The letter serves as a voice for artists who believe that instead of limiting or going against generative AI, the tools actually help with the process of creating art. It states that while artists spend their lives studying traditional mediums, they dream of generative AI's capabilities.

Sure enough, tools like Stable Diffusion, DALL-E 2, and Midjourney can be an extension of a person's artistic expression. After all, it's a person's ideas and text prompts that lead to whatever the AI-image generator produces.

The artists in the open letter claim that generative AI makes art more accessible, opens new artistic mediums and lowers barriers to creating art. In the case of barriers, it is pointed out that some artists don't have the right connections, abled bodies, or financial means.

One of the main points of the letter is for the artists on the side of generative AI to have a "seat at the table from US Congress," given that most artists are on the other side of the argument where they believe that generative AI will be the end of their careers.

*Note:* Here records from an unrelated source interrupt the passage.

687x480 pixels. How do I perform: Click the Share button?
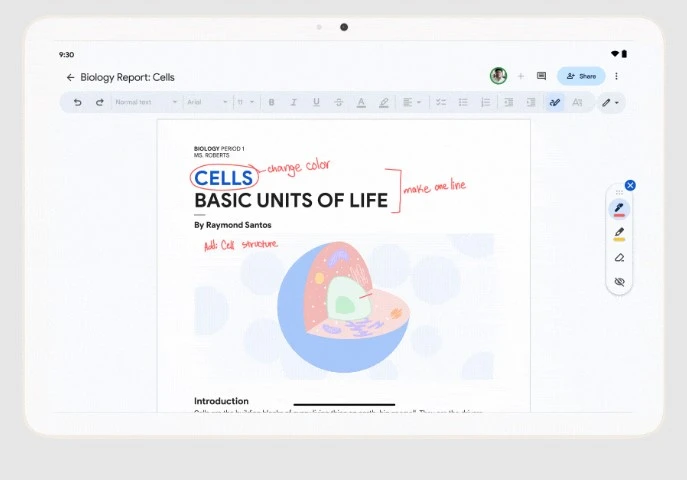click(581, 76)

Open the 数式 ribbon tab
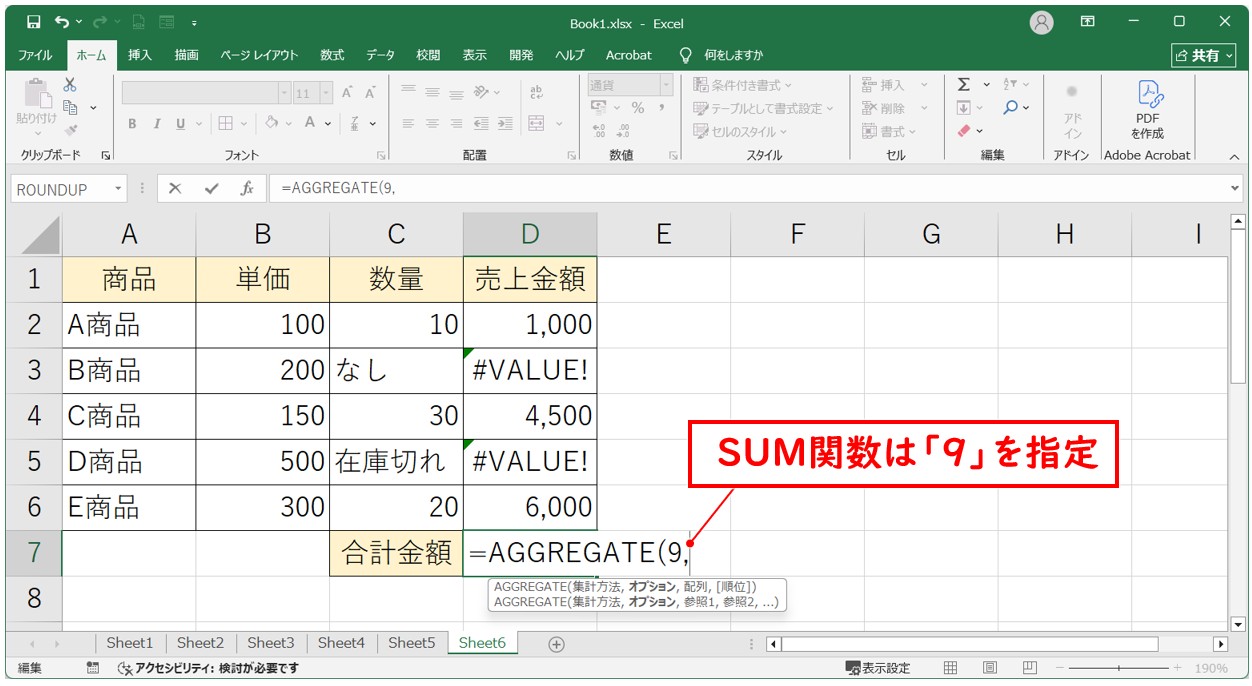[x=332, y=55]
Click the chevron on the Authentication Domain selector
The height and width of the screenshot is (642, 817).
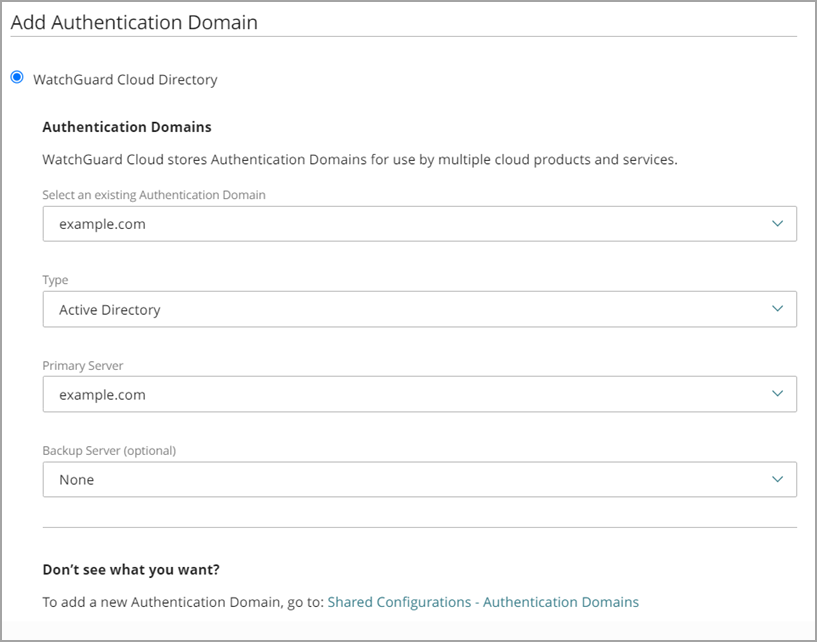click(x=779, y=223)
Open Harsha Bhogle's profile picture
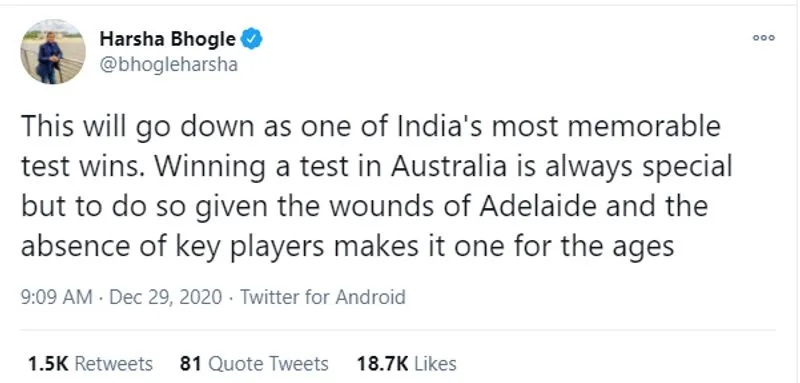This screenshot has width=800, height=383. 53,52
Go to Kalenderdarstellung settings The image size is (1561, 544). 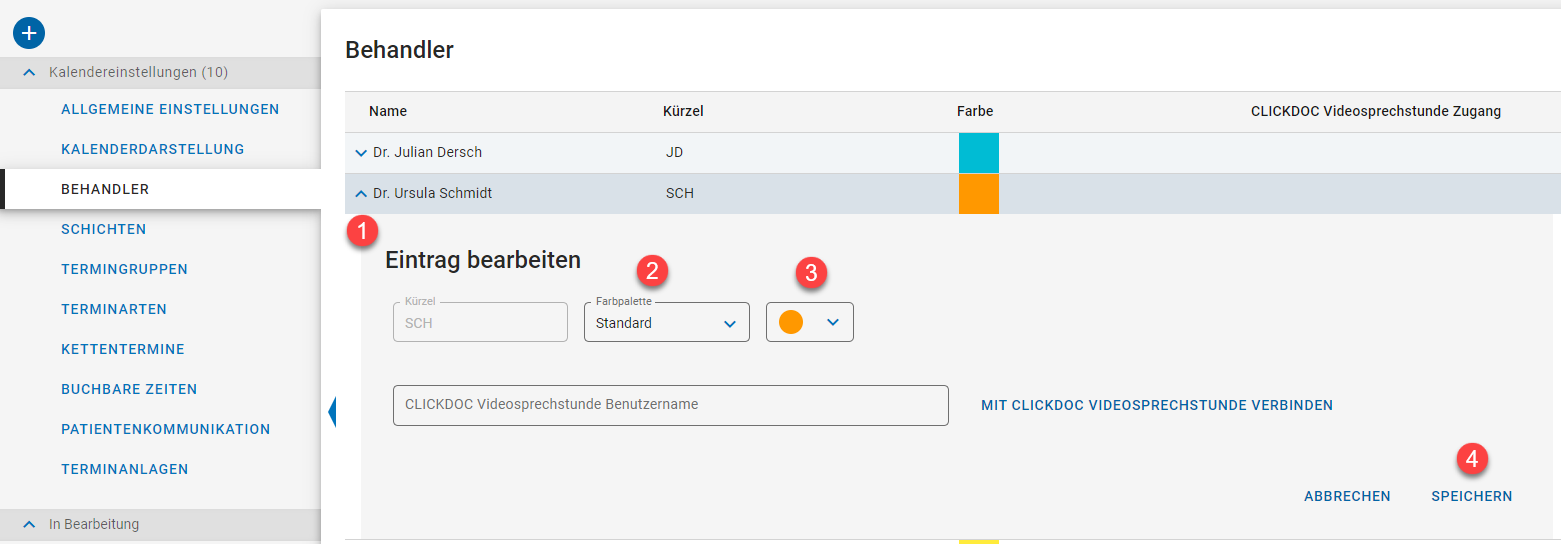click(x=152, y=149)
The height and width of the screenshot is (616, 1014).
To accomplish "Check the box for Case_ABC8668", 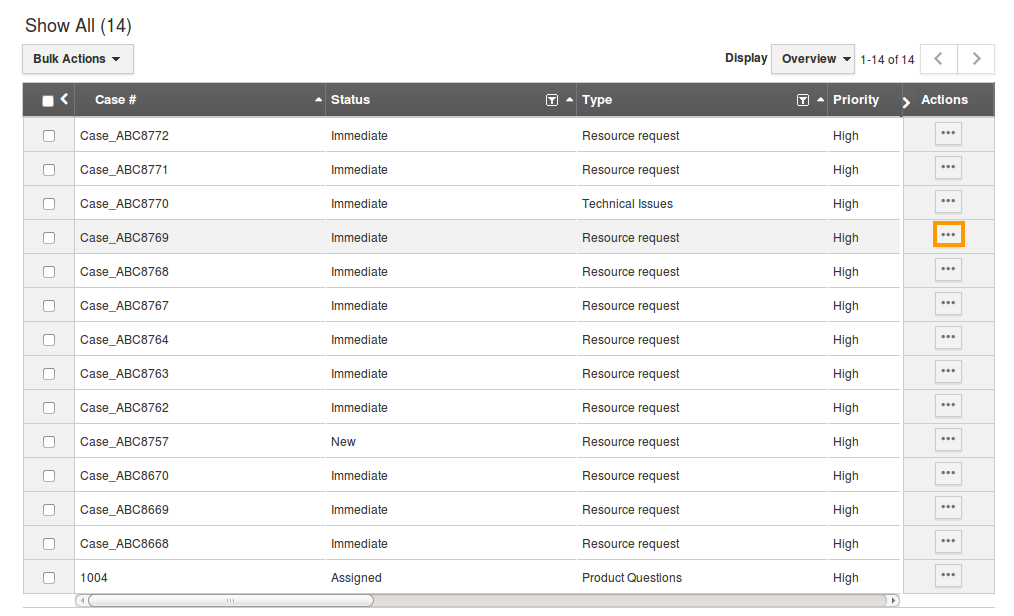I will [49, 544].
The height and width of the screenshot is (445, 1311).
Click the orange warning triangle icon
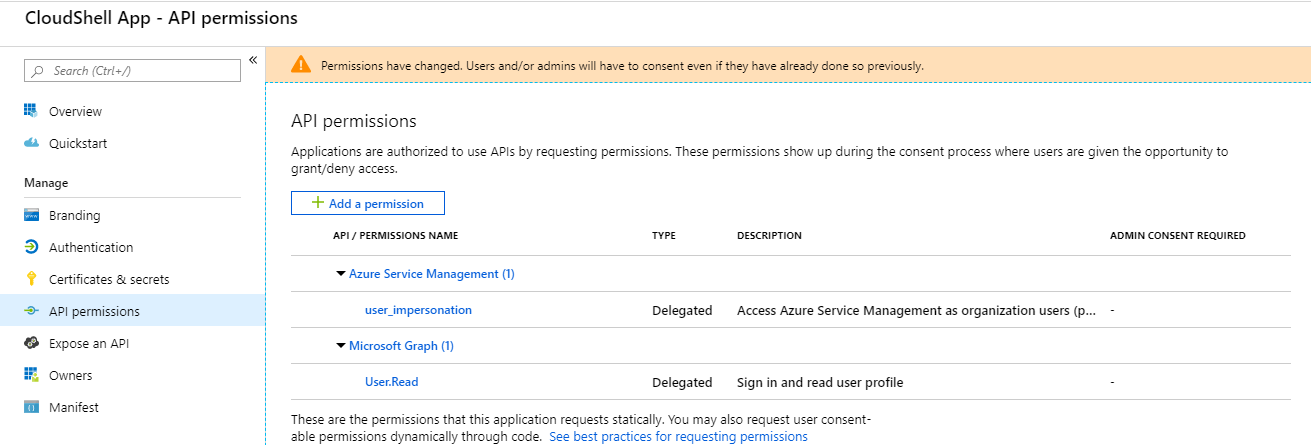(x=300, y=65)
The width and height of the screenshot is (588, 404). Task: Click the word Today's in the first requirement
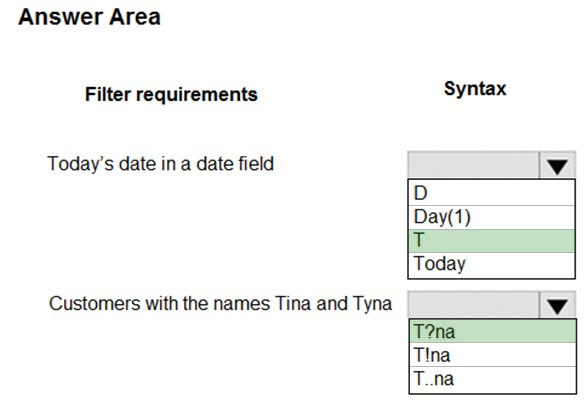point(80,164)
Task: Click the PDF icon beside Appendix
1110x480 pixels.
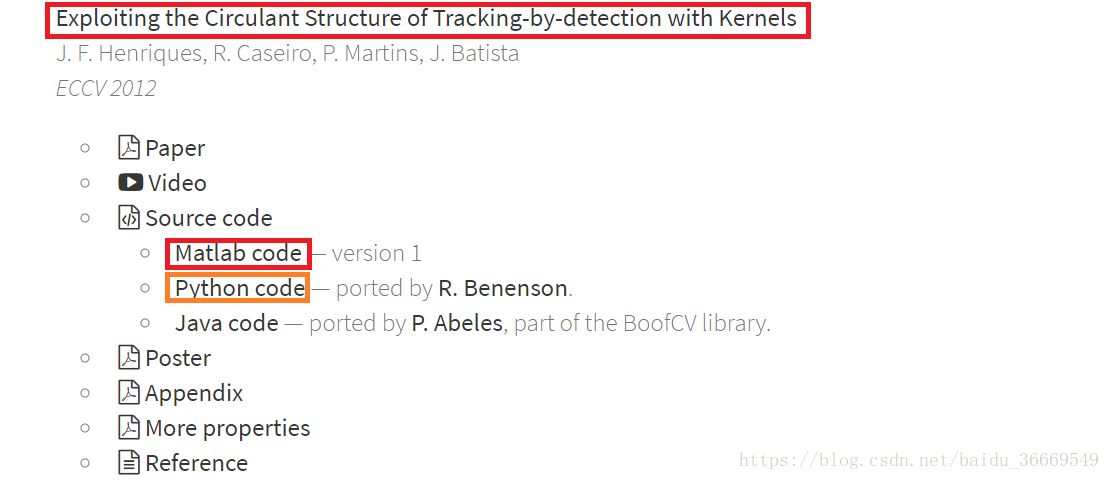Action: (x=129, y=393)
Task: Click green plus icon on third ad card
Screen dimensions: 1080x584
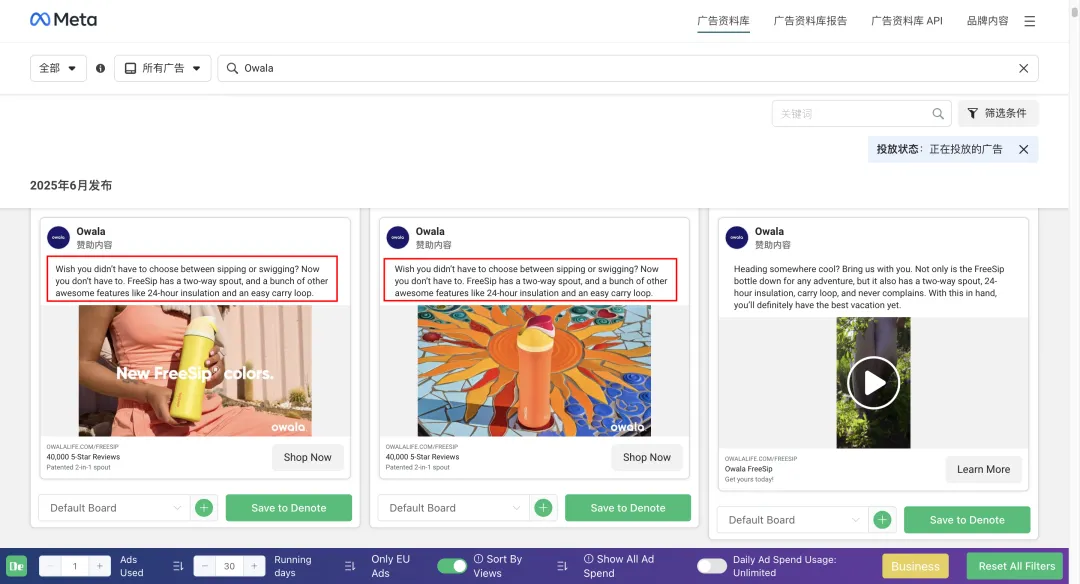Action: tap(882, 520)
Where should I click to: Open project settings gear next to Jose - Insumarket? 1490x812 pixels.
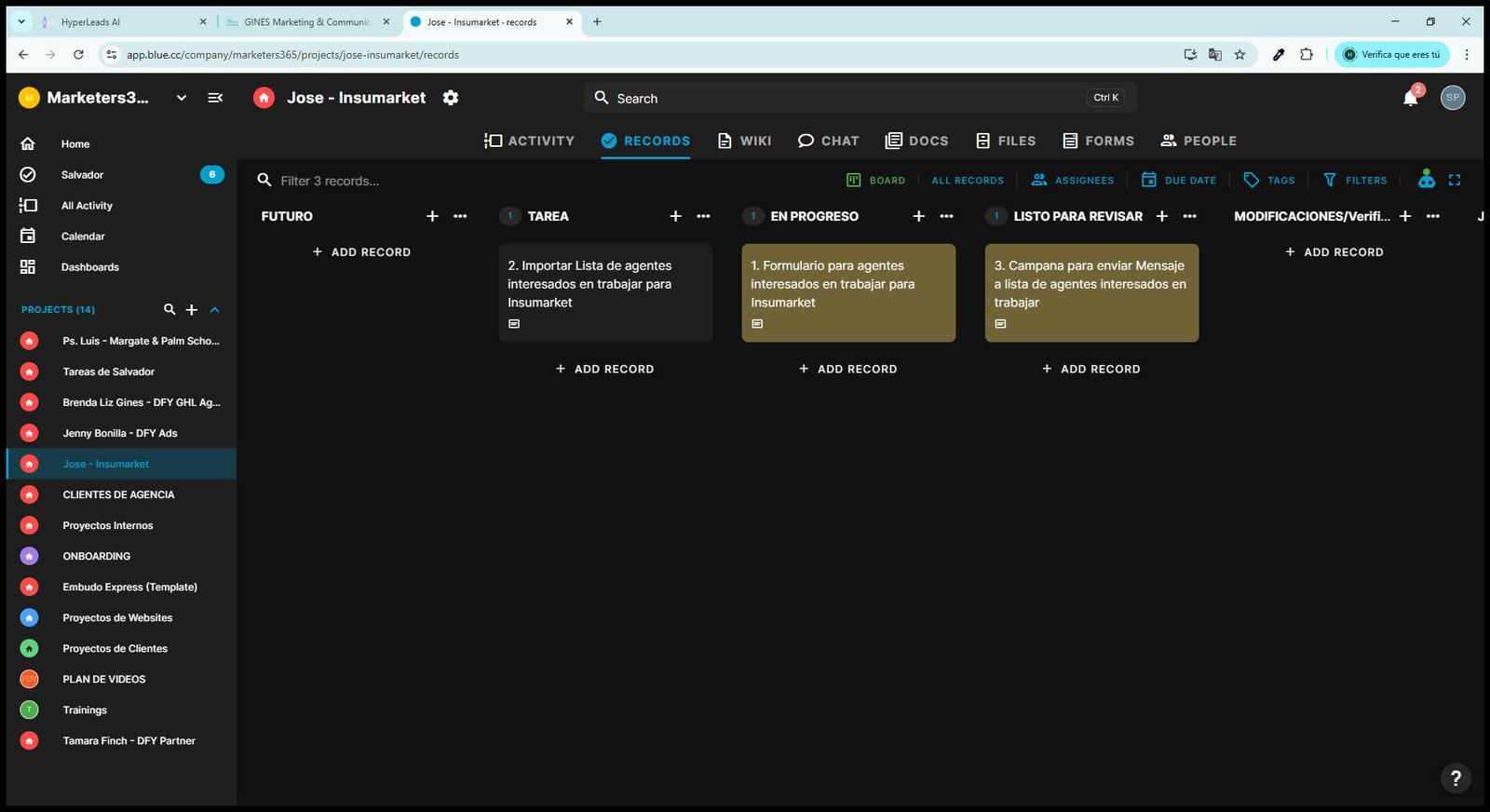pos(451,98)
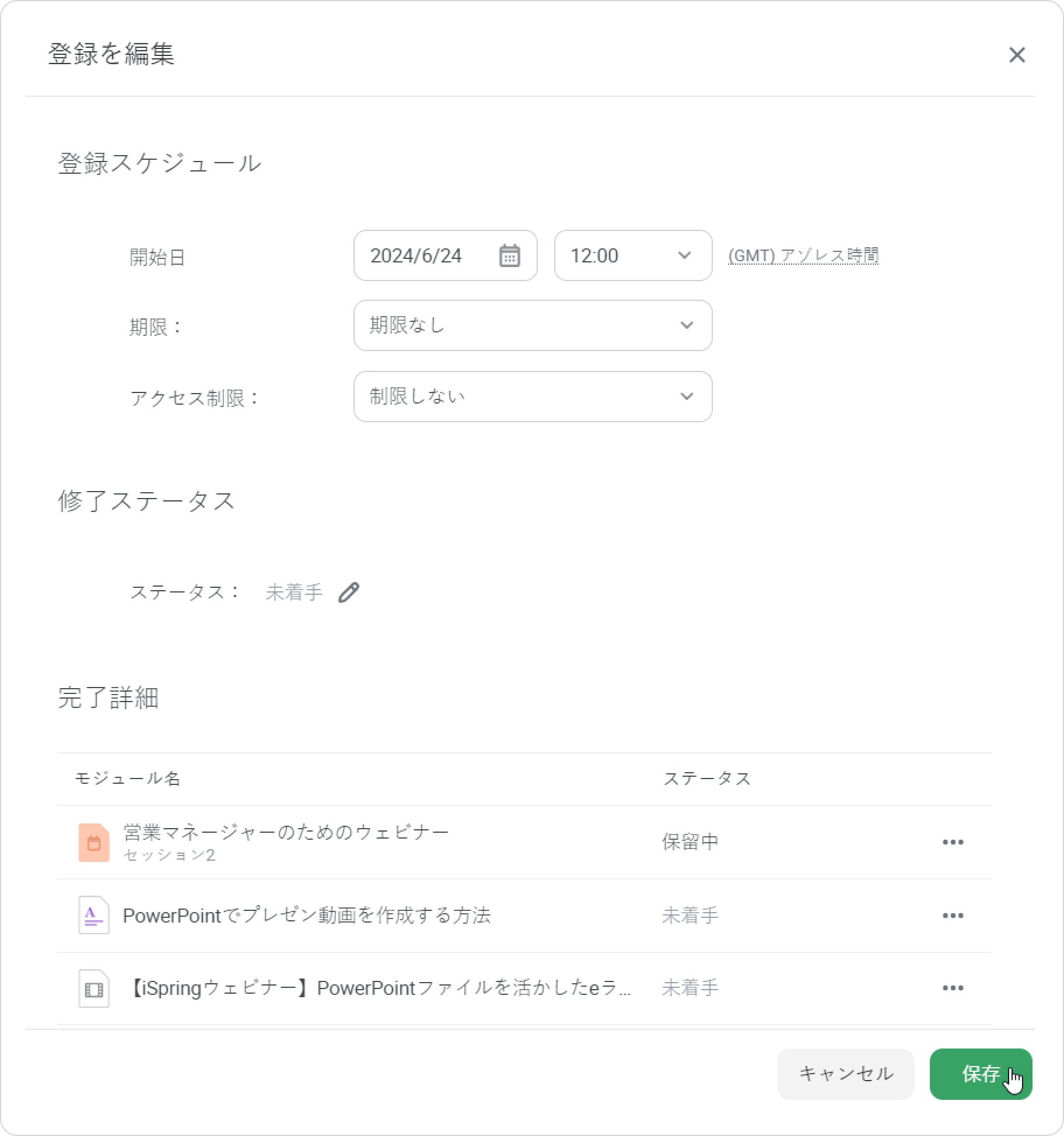Select the PowerPointでプレゼン動画を作成する方法 module name
Screen dimensions: 1064x1136
click(306, 916)
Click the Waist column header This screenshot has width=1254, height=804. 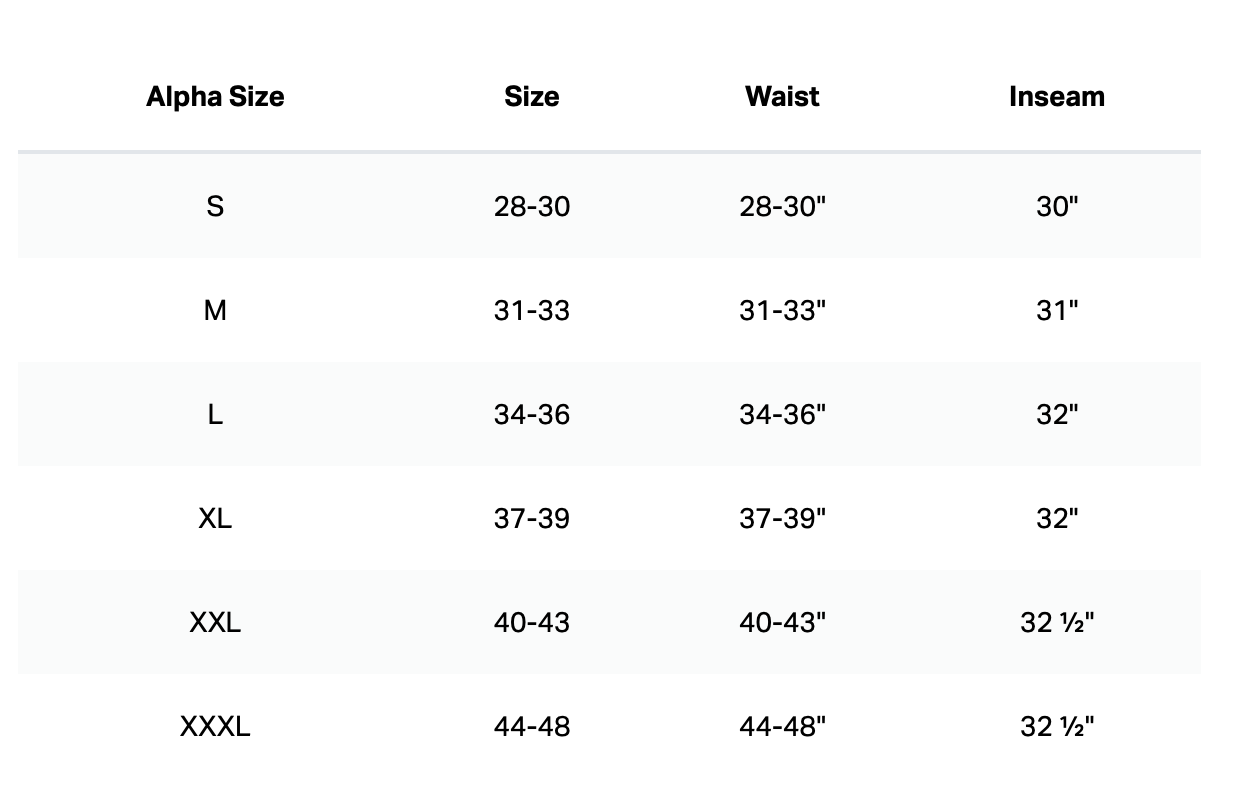pyautogui.click(x=782, y=97)
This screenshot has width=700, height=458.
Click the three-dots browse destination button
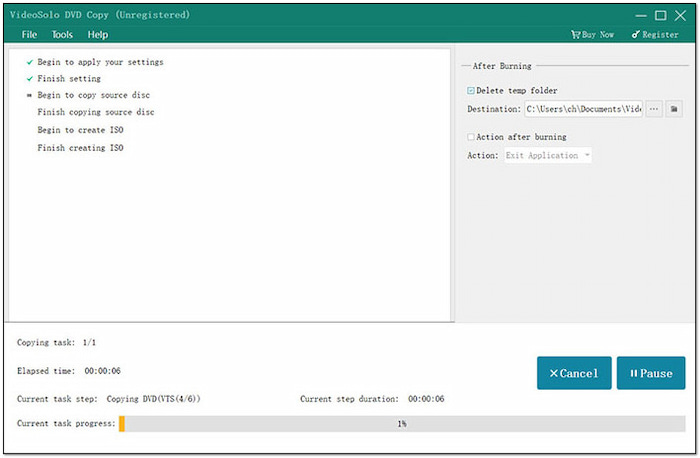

With the proverbial seat at the table, the artists hope to "shape generative AI's development responsibly." Addressing how major corporations use technology to exploit artists' labor, the artists believe that Congress should work with those who are "working within its potential and its limitations."

The effort is also to show that there are artists out there who wish to use AI to their advantage, as the letter indicated that there are creative minds who are afraid of backlash if they use the tools. It's a legitimate concern, especially since most artists are standing in solidarity against AI.

Read Also: AI-Generated Art: How It's Made and Its Ethics

What They May Have Overlooked

The people behind the open letter are not oblivious to the fact that anyone without artistic knowledge can use AI tools. In their words, some say that AI image generators are about "merely typing in prompts or regurgitating existing works."

They also said that they are not interested in exploitatively replicating existing works. One thing they failed to address is the fact that in a way, they are replicating the work of others. Although it has not been proven, AI tools have been accused of using unconsented data to train AI models.

As mentioned in Tech Crunch, the AI systems are created through wholesale intellectual property theft which they then use for their own gain. Creators of the generative AI tools scrape data online, allegedly using copyrighted data to be able to generate what the text prompts specify.

Fellow artists are robbed of their work and are not paid for it. It also overlooks the fact that since anyone is capable of using these tools, it eliminates the need for professional knowledge in creating art, thus, risking the livelihood of artists more than it already is.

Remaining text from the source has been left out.